American baseball player (born 1972)

Dustin R. Allen (born August 9, 1972) is an American former Major League Baseball (MLB) player who primarily played first base in 2000. He played for the Detroit Tigers and San Diego Padres.

==Early life==
Allen was born in Oklahoma City, Oklahoma. He attended Edmond Memorial High School and Stanford University. From 1992 to 1995, Allen played for the Stanford Cardinal baseball team. His highest offensive output came during his freshman season, when Allen batted .296, with 10 home runs and 46 runs batted in. Over his college career, Allen recorded a .270 average, 31 homers, and 181 RBI.

==Professional career==
===San Diego Padres (1995–2000)===
During the 1995 MLB draft, San Diego selected Allen in the 30th round. He made his professional debut that year, appearing in 29 games with the Idaho Falls Braves of the Pioneer League. He also saw action in 36 contests for the Class A Clinton LumberKings of the Midwest League. For season, Allen posted a .292 batting average, 9 home runs, and 55 RBI.

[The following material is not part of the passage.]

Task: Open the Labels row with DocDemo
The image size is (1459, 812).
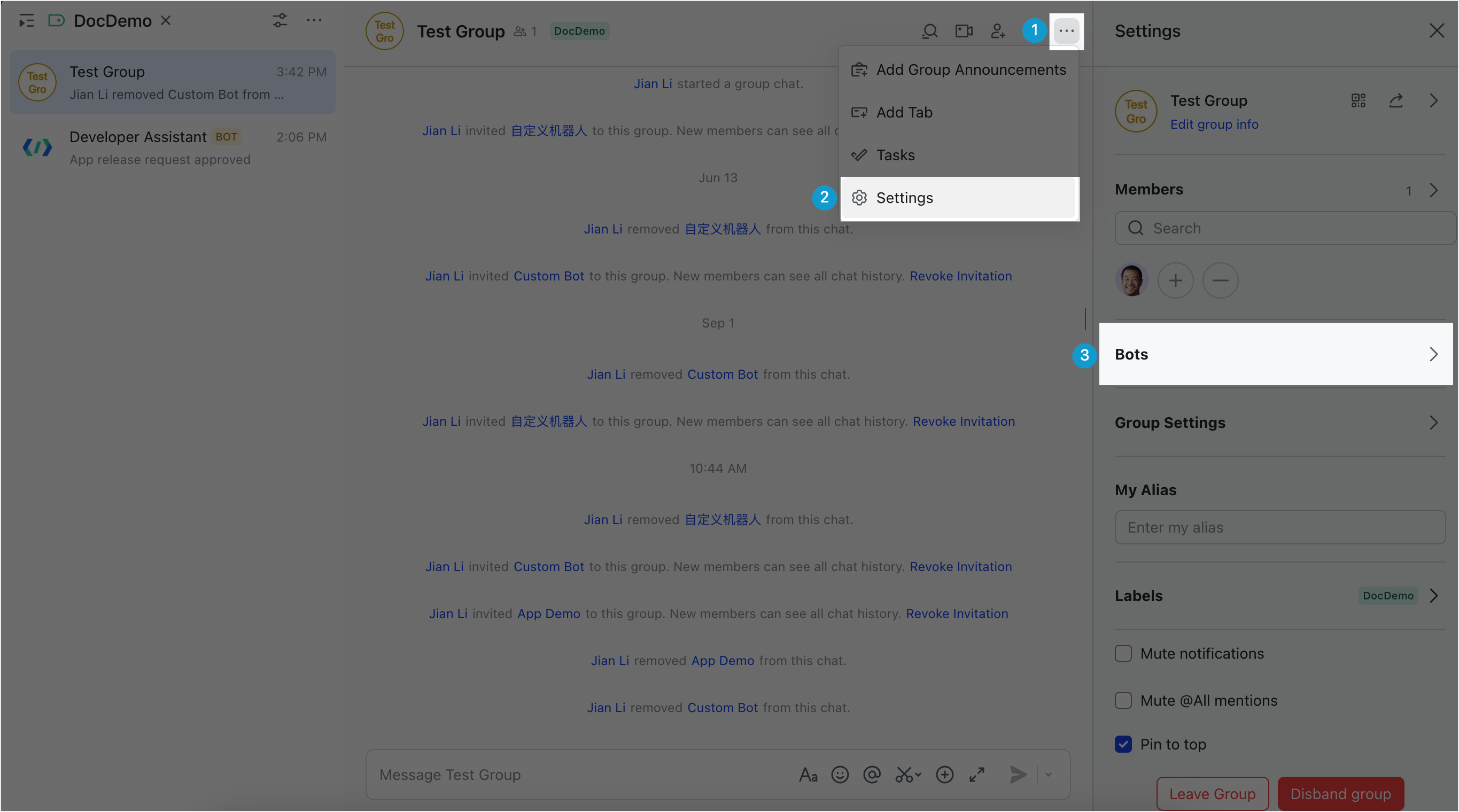Action: (x=1276, y=596)
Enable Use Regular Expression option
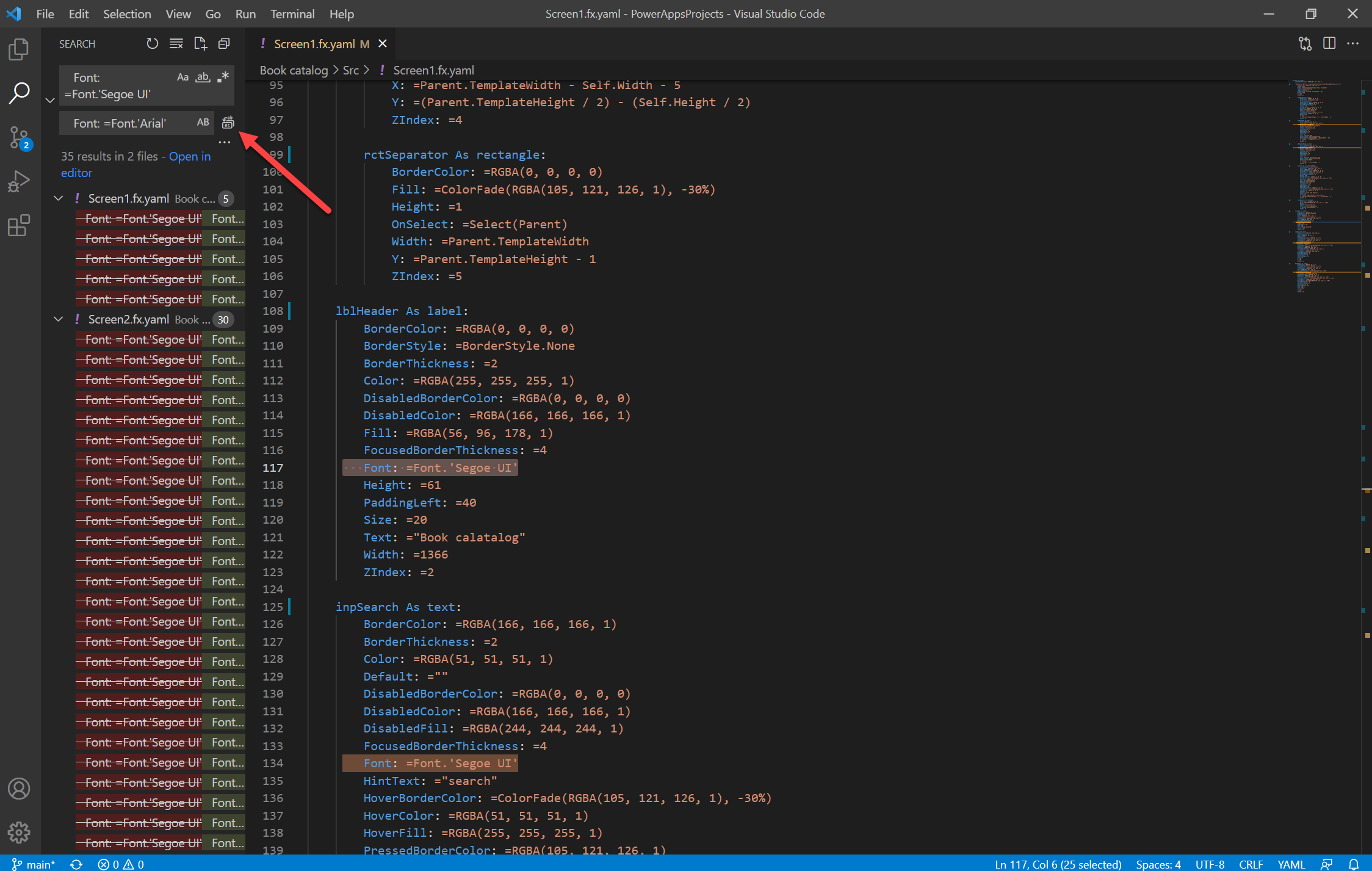This screenshot has height=871, width=1372. pyautogui.click(x=223, y=77)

Allen appeared in 77 games with Clinton the following year, batting .267 and tallying 10 homers and 46 RBI. He also played in 55 games with the higher Class A Rancho Cucamonga Quakes of the California League, where he batted .298, with 10 homers and 45 runs batted in. Allen spent the entire 1997 season with the Class AA Mobile BayBears of the Southern League. He batted .253 in 131 games, hitting 17 homers and driving in 75 runs. Allen split 1998 between Mobile and the Class AAA Las Vegas Stars of the Pacific Coast League. He batted .253, with 6 homers and 42 RBI in 42 games with Mobile. With Las Vegas, he saw action in 87 games, recording a .267 average, 16 homers, and 45 runs batted in. He returned to Las Vegas for the 1999 season, appearing in 128 games. He batted .273, hit 18 home runs, and drove in 89 runs.

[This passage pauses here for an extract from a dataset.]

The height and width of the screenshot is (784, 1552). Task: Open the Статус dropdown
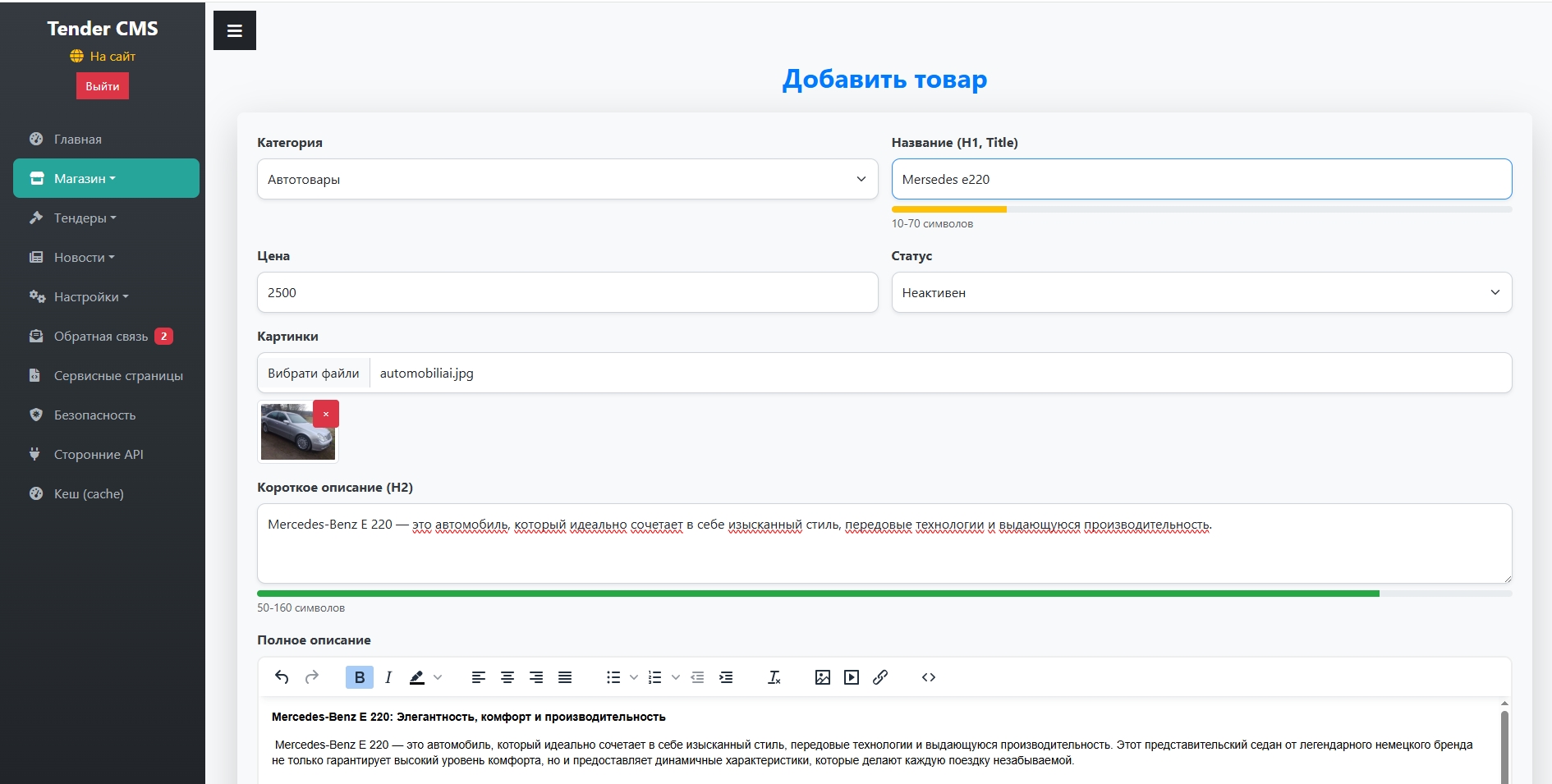(x=1201, y=292)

In 2000, Allen batted .311 in 67 games with Las Vegas, tallying 14 homers and 55 RBI. He joined the Padres during the season and made his MLB debut on July 1. Pinch-hitting against Colorado Rockies pitcher Mike Myers in his first at-bat, Allen lined into a double play. Allen appeared in 9 games for the Padres, going hit-less in 12 at-bats.

===Detroit Tigers (2000–2001)===
On July 17, 2000, the Detroit Tigers acquired Allen from San Diego in exchange for Gabe Alvarez. Allen batted .222 in 25 games for Detroit's Class AAA affiliate, the Toledo Mud Hens. His offensive performance improved significantly after he was promoted to Detroit, as he batted .438 (7 for 16) in 18 games with the Tigers. On August 14, Allen recorded his first MLB hit, a double, off Seattle Mariners pitcher Joel Piñeiro. His first MLB home run came on August 29, when he hit a solo homer off Baltimore Orioles pitcher Chuck McElroy. On October 1, Allen homered off Minnesota Twins pitcher Eddie Guardado in what would prove to be his final MLB at-bat.

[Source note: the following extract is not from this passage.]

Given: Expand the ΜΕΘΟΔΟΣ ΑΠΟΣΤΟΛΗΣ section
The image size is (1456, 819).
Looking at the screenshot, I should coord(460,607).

In 2001, Allen's final professional season, he saw action in 29 games for Toledo. He posted a .218 batting average, 4 home runs, and 11 runs batted in.

==Personal life==
Allen graduated from Stanford University in 1995, having earned bachelor's degrees in psychology and economics. He is currently the president and CEO of Westgate Business Services.